Светлый фон

Но еще важнее – это сознание, что работа делается дурно и что работа бесполезна. Я читаю государственное право, а между тем я не знаю не только государственного строя современной Англии или Германии, но не знаю [и] границ государств, не знаю, какие государства существуют, а какие нет. Я читал (в прошлом году) о социализме, не зная о течениях современной социалистической мысли. Я читаю историю XIX и XX веков до войны, но не имею возможности проверить на основании событий последнего времени (с 1917 г.), верны ли мои утверждения о тех внутренних противоречиях, которые были заключены в жизненном строе довоенной Европы. Это сознание постоянно давит меня и влияет на мою работу.

Этого мало. Прежде я знал, для чего я работал. А теперь?

Большевичий режим обречен на гибель, но обрек на гибель и Россию, русский народ, русскую культуру. Сергей Ольденбург верит (он – один из моих знакомых, по крайней мере один, который верит искренно, не в силу желания заискивать у большевиков, как Гредескул или Лемке) в то, что никакая культурная работа не пропадет. А я не верю, и никто, кроме него, не верит.
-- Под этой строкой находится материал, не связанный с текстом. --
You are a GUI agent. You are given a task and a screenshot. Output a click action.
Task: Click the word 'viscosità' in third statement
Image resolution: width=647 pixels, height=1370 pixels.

Человек работает в Публичной библиотеке, охраняя для будущих времен книжное богатство, которым теперь почти никто не может пользоваться. Но вот лопается водопроводная труба, и несколько полок книг испорчены. Непредвиденная, неотвратимая, но мелкая случайность? Нет, случайность предвиденная, но неотвратимая; мелкая только потому, что она пока одна. Но завтра, послезавтра ее повторение неизбежно, и Публичная библиотека, как все другие культурные ценности, как Академия наук, в которой так любовно работает Ольденбург, обречена на близкую гибель, если раньше не падет строй, не заменится другим. Но произойдет ли это раньше? Вряд ли. Все говорят, что большевичий строй может уступить место только совершенной анархии, которая будет еще хуже.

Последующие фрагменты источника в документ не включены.